Repeat all entries exactly.
⁂
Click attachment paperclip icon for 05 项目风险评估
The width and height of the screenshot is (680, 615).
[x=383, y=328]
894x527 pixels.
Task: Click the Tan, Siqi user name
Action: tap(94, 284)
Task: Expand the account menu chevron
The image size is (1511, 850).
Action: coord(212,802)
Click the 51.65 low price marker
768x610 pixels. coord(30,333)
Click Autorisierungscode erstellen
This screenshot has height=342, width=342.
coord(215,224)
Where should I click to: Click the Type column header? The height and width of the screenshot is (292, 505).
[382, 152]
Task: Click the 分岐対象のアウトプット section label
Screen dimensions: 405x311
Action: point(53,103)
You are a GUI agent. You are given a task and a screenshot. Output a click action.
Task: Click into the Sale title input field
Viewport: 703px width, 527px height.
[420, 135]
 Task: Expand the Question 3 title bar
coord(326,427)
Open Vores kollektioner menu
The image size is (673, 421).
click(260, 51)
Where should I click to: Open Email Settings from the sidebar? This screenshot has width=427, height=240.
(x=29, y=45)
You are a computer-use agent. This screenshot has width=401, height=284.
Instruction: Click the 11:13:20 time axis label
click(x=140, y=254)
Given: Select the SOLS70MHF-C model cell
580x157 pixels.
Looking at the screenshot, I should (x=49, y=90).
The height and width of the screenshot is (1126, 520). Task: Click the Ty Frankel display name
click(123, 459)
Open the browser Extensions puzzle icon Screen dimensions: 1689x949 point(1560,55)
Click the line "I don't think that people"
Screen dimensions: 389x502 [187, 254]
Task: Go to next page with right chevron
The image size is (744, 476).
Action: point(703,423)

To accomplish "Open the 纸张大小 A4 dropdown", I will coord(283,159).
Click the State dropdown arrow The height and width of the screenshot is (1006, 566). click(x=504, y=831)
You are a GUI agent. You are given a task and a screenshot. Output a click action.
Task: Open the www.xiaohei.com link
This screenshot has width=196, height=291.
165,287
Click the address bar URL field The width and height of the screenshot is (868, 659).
⁂
• [Task response]:
Click attachment paperclip icon for 05 项目风险评估
The width and height of the screenshot is (680, 615).
[x=383, y=328]
894x527 pixels.
Task: Click the Tan, Siqi user name
Action: tap(94, 284)
Task: Expand the account menu chevron
The image size is (1511, 850).
Action: coord(212,802)
Click the 51.65 low price marker
768x610 pixels. coord(30,333)
Click Autorisierungscode erstellen
This screenshot has height=342, width=342.
coord(215,224)
Where should I click to: Click the Type column header? The height and width of the screenshot is (292, 505).
[382, 152]
Task: Click the 分岐対象のアウトプット section label
Screen dimensions: 405x311
Action: point(53,103)
You are a GUI agent. You are given a task and a screenshot. Output a click action.
Task: Click into the Sale title input field
Viewport: 703px width, 527px height.
[420, 135]
 Task: Expand the Question 3 title bar
coord(326,427)
Open Vores kollektioner menu
The image size is (673, 421).
click(260, 51)
Where should I click to: Open Email Settings from the sidebar? This screenshot has width=427, height=240.
(x=29, y=45)
You are a computer-use agent. This screenshot has width=401, height=284.
Instruction: Click the 11:13:20 time axis label
click(x=140, y=254)
Given: Select the SOLS70MHF-C model cell
580x157 pixels.
Looking at the screenshot, I should (x=49, y=90).
The height and width of the screenshot is (1126, 520). Task: Click the Ty Frankel display name
click(123, 459)
Open the browser Extensions puzzle icon Screen dimensions: 1689x949 point(1560,55)
Click the line "I don't think that people"
Screen dimensions: 389x502 [187, 254]
Task: Go to next page with right chevron
The image size is (744, 476).
Action: point(703,423)

To accomplish "Open the 纸张大小 A4 dropdown", I will coord(283,159).
Click the State dropdown arrow The height and width of the screenshot is (1006, 566). click(x=504, y=831)
You are a GUI agent. You are given a task and a screenshot. Output a click action.
Task: Open the www.xiaohei.com link
This screenshot has width=196, height=291.
165,287
Click the address bar URL field The width and height of the screenshot is (868, 659).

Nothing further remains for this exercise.